* [What you need to do] Report how many lines of the material below contain the string "This", treating uppercase and lowercase as different. Give only the number.

(Collected data)

— begin —

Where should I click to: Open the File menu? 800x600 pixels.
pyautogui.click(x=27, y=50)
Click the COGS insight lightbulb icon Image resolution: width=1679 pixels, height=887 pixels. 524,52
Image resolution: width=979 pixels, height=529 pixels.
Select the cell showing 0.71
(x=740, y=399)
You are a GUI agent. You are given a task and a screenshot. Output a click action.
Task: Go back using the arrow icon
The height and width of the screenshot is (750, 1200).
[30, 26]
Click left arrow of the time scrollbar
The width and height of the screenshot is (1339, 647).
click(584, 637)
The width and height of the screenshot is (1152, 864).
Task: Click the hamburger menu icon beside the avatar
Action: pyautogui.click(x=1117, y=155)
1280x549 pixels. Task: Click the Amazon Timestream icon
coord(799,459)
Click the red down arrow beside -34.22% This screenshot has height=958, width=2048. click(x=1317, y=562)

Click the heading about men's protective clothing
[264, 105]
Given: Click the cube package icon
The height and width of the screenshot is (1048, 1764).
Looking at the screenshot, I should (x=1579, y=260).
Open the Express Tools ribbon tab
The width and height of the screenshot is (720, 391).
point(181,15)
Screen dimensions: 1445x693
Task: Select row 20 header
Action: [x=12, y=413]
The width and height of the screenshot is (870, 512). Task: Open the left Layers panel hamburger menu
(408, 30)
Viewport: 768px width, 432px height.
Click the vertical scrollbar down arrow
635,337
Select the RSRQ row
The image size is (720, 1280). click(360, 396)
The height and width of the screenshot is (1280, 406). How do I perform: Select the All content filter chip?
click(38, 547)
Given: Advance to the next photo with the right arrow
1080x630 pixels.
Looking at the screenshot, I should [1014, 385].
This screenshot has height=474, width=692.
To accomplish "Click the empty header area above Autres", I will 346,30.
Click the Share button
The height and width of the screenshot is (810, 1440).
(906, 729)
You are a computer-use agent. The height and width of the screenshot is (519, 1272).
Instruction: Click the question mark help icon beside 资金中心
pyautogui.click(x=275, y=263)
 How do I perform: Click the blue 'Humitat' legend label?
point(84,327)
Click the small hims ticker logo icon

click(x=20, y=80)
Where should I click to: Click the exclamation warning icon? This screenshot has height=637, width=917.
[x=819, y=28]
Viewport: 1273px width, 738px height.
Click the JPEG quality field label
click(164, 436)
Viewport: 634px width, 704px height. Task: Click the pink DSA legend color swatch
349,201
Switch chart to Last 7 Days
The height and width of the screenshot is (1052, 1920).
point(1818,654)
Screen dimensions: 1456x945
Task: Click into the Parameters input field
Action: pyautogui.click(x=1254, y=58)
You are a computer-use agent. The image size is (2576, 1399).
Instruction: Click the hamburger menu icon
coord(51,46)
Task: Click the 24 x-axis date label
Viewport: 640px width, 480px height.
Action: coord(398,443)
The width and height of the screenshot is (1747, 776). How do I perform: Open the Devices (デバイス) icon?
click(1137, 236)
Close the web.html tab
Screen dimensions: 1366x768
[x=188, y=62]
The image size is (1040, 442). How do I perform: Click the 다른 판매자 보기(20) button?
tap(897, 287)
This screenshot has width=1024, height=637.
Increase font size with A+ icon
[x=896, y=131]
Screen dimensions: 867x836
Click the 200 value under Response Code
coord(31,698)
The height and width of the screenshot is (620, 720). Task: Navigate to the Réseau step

— end —

* [Exercise response] 4